Atelier w centrum handlowym Promenada to jego świat. Oprócz projektowania ubrań uwielbia bawić się wnętrzami. Całą przestrzeń urządził sam: od pracowni po butik i przebieralnię. Widać, że bardzo lubi to miejsce i doskonale się w nim czuje. Tutaj często dopadają go pomysły, tutaj spędza nieprzespane noce tuż przed pokazami i spotyka się ze swoimi współpracownikami. „Pracuję z profesjonalistami, ale zawsze pielęgnuję jakość wykonania. Staram się robić to, na czym znam się najlepiej, resztę przekazuję w ręce mojego zespołu. Lubię pracować z tymi samymi osobami, bardzo szybko przywiązuję się do ludzi”. Atelier powstało w 2006 roku. Wcześniej były butiki przy ul. Szpitalnej i Jasnej w Warszawie. Projektant przeniósł siedzibę z myślą o swoich klientkach. Chciał, żeby jego kreacje były bardziej dostępne. W końcu w Polsce handel skupia się głównie w centrach handlowych. To był strzał w dziesiątkę.

Gwiazdy mu sprzyjają

Kobiece fasony, delikatne muśliny i jedwabie bardzo szybko przekonały polskie gwiazdy, że warto współpracować z Zieniem. Pierwsza była Justyna Steczkowska, potem pojawiła się Grażyna Torbicka, Jolanta Pieńkowska, Ewelina Flinta czy Aneta Kręglicka.

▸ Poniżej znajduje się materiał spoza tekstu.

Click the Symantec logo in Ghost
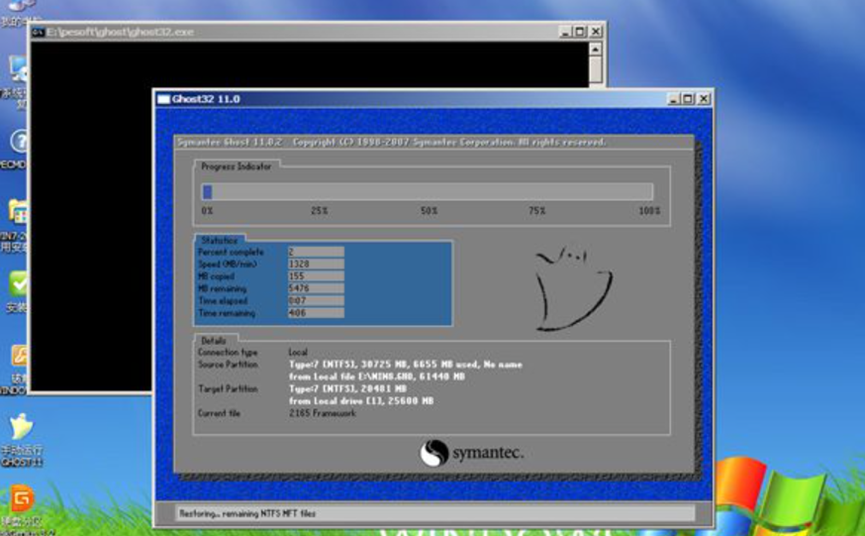The height and width of the screenshot is (536, 865). click(x=470, y=453)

Każda z nich podkreśla jedno: „z Maciejem doskonale się pracuje”. Ewelina Flinta do tej pory z uśmiechem na twarzy wspomina pierwsze spotkanie z projektantem. „Poznaliśmy się z Maciejem w garderobie podczas opolskiego festiwalu w 2005 roku. Nie był zachwycony moim wyglądem scenicznym, więc zaproponował współpracę. To był początek naszej przyjaźni. Od tamtej pory wystąpiłam w przeróżnych kreacjach sygnowanych nazwiskiem Zień, ale najbardziej podobała mi się amarantowa, powłóczysta, a jednocześnie prosta w formie sukienka z czarnym pasem, w której wystąpiłam w »Tańcu z gwiazdami«, śpiewając »Kaziu, zakochaj się« z Kabaretu Starszych Panów. Czułam się w niej bardzo kobieco”.

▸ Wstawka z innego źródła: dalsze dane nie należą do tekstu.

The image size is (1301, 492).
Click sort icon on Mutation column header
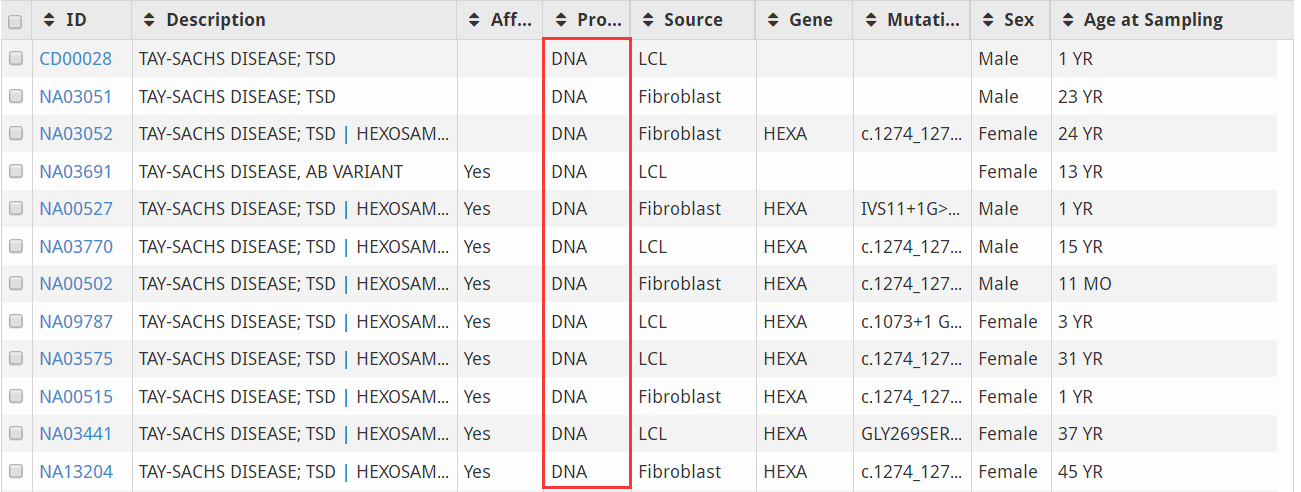(x=871, y=20)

To nie przypadek, że lista celebrities noszących stroje Zienia się poszerza. Jego najmocniejszą stroną jest otwartość i ciepły stosunek do ludzi. Bardzo często sam wychodzi z inicjatywą i proponuje pomoc. Aneta Kręglicka wróciła do świata mediów m.in. dzięki niemu. „Pamiętam, że spotkałem ją na jednej z imprez i zachwycił mnie jej wygląd. Pomyślałem, że to najwyższy czas, żeby pokazała się światu. Postanowiłem namówić ją do wzięcia udziału w moim pokazie, to był spontaniczny pomysł, który zaowocował świetną współpracą i przyjaźnią”. Ostatnio twórczością Macieja interesuje się również Edyta Górniak. Piosenkarka zaprezentowała suknię z jesienno-zimowej kolekcji projektanta podczas jubileuszowego pokazu X-lecia pracy artystycznej, który odbył się w Królikarni. Zebrała gromkie brawa. Do zagranicznych amatorek talentu Maćka zalicza się również aktorka Andie MacDowell. Kiedy była w Polsce, zachwyciła się kreacjami projektanta i wraz z siostrą zrobiła zakupy w jego butiku. Gwiazdy mu sprzyjają...

I co dalej?

Tegoroczny pokaz kolekcji pret-a-porter, na prestiżowym Tygodniu Mody w Paryżu był dla Maćka sporym wyzwaniem. „Na początku czułem tylko paraliżujący stres. Bałem się, że nie zdążę wszystkiego zaprojektować. Potem podszedłem do sprawy profesjonalnie, gromadziłem wszystkie materiały i rozwieszałem je na ścianie. Pomogło. Pewnego dnia rozrysowałem ją w niespełna trzy godziny”. Kolekcja spotkała się ze sporym uznaniem, z uśmiechem na twarzy oklaskiwała ją m.in. polska top modelka Anja Rubik. Udany wyjazd do Paryża podsycił jedynie pomysły projektanta, Maciej rozpoczął pracę nad uroczystością X-lecia twórczości artystycznej. „Nie chciałem robić z tej okazji kolejnego pokazu, marzyło mi się coś wyjątkowego. Pomyślałem, że najlepiej będzie, jeśli zorganizujemy w Królikarni wystawę sukien, porównywalną do ekspozycji Valentino czy Yves Saint Laurenta w oddziale paryskiego Luwru. Tego jeszcze w Polsce nie było”. To był kolejny świetny pomysł artysty. Podczas lipcowej wystawy można było obejrzeć ponad 100 kreacji
zaprojektowanych przez Zienia a także zdjęcia z sesji zdjęciowych i filmy biograficzne. Historia zatoczyła koło. 10 lat temu w „Królikarni” odbył się pierwszy pokaz młodego projektanta. Teraz uznany już Maciej Zień zorganizował pierwszą modową wystawę w Polsce. I co dalej? „Mam nowe rynki do zdobycia” – wyznaje projektant z pełnym przekonaniem.